那时,晏华予正坐在殿内,看着落晖送上来的谋逆者名册,以御笔蘸上赤色朱砂,在名册上圈了一个又一个的名字。
“你跟在本宫身边多年,平日也算尽心尽责,本宫心善,不喜欢手上沾满鲜血,既然你都诚心悔过了,那本宫也可以既往不咎,就赏你个恩典……”随着笔下圈出一个名字,她抬头看向对方,双眸锐利:“自裁吧。”
茯苓眼底刚燃起的光一下破灭了。
她挣扎着想要冲上去,不管不顾地辱骂着晏华予,“你这样的人,你就是个疯子,怪不得你有病,怪不得太上皇不喜欢你,连七皇子,你的亲弟弟都是被你害死的!”
晏华予捏紧毛笔的手一下收紧,抬眸的瞬间,眼中杀意乍现。
不等她说什么,落晖立马伸手捂住了茯苓的嘴,她死死挣扎着,却被钳制住,只能瞪大了眼睛。
晏华予瞥见门口的两道人影,脸上怒意被逐渐压下,微微扬了扬讥讽的唇。
“废后这两日就上路了吧,本宫看你也是难忘旧主,既如此,就另赏你个恩典,用你的血做成一盒胭脂,送去给废后,也算成全了你对旧主陈氏的一片忠心。”
话音落下,茯苓眼睛瞪得更大了。
想说什么,她又轻飘飘道:“噢对了,见者有份,给两位妹妹也一起备上吧。”
她抬头看向门口的两人,晏明珠在听到这番话后,吓得脸都白了,当即转身就要走,可身后却忽然传来了晏华予的声音——
“三妹妹刚来就要走吗?”
她脚步僵住,再没了往日的趾高气昂。
她清楚的知道,她哥哥惨死,母亲被废,陈氏一族成了即将被问斩的阶下囚,若非她是晏华予的亲妹妹,若非晏羲还顾念着一丝血脉亲情,那眼前的长姐估计不会让她活着。
晏芷嫣拉着晏明珠走进了殿内,相较于晏明珠的小心翼翼,她倒显得自然许多,见到晏华予就是一口一个长姐。
“去给承安公主和三公主上茶。”
“是。”落晖将挣扎的茯苓带了下去。
走到晏华予面前,晏明珠一直不敢吭声,犹犹豫豫,似有话要说,却又不敢开口,直到晏华予问了她,她才忍不住道:
“长姐,我能不能,去看看我娘?”
她神情忐忑,带着一点卑微。
她很少叫她长姐,但此刻为了再见一面她的母亲,她又不得不开口。
她之前去求过晏羲,可是晏羲刚登基,他要忙的事情太多了,她根本就见不到,所以她只能在晏芷嫣的建议下,来找晏华予。
此刻,她低着头,生怕自己的请求下一刻就会被驳回,甚至已经做好了准备。
然而,晏华予却应了下来。
“去吧。”她淡淡开口,没有看她。
晏明珠心底一喜,连忙道谢,“谢谢长姐。”
晏华予手中御笔搁下,看着晏明珠高兴跑出去的身影。少女十五岁,未至及笄时,确实是一副小孩子做派。

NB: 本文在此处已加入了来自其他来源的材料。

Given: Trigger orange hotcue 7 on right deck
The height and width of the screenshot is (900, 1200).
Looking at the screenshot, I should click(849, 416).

“二妹妹呢?你有什么事吗?”眸光一转,她又看向坐在一旁的晏芷嫣。
晏芷嫣抿唇笑了笑,“我只是好些时日不见长姐了,所以想来看看长姐,如今四国都还在等着回信,我就怕长姐真嫁去了晟国,到时你我姐妹天各一方,再难相见……”
“我不会嫁去晟国。”
晏华予干脆地打断了她的话,让晏芷嫣不禁一愣,反应过来后立马问道:“可是,四国一同来求娶,长姐总得择一国吧……”
“难道他们来求娶,我就一定要嫁吗?”
晏芷嫣再次一噎。
随后,不等她说什么,晏华予唇角再次扬起了那一抹标准的微笑,先一步道:“不过二妹妹再过几月也十七了,这四国中你要是看中了哪一国,长姐也可以试着帮你去谈谈。”
晏芷嫣脸上笑容有些僵硬,随即便迅速跳过了这个话题,是多问一句都不敢了。
两日后,陈家被斩首,晏华予亲自去监斩了。
她坐在高台之上,看着陈家人头落地,听着底下众人对陈家的大声唾骂,说他们贪官污吏、大逆不道、罪该万死……

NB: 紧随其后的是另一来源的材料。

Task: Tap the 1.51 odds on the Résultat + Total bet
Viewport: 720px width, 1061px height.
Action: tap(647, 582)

她倚在椅子上,沉默着没有说话,只是回去后就让人去把燕国往年的赋税找了出来,并在当晚写下了减免赋税的奏章,在第二天朝会前,让人交给祁晏休,带进了宫里。
当天,晏华予出城去见了殷小越,等她和殷小越分别时已经是徬晚了。
她一个人在悬崖边上待了好一会儿,
等出了山林时,天都快黑了,远远就看到祁晏休身边的侍卫楚玄正倚靠在马车边。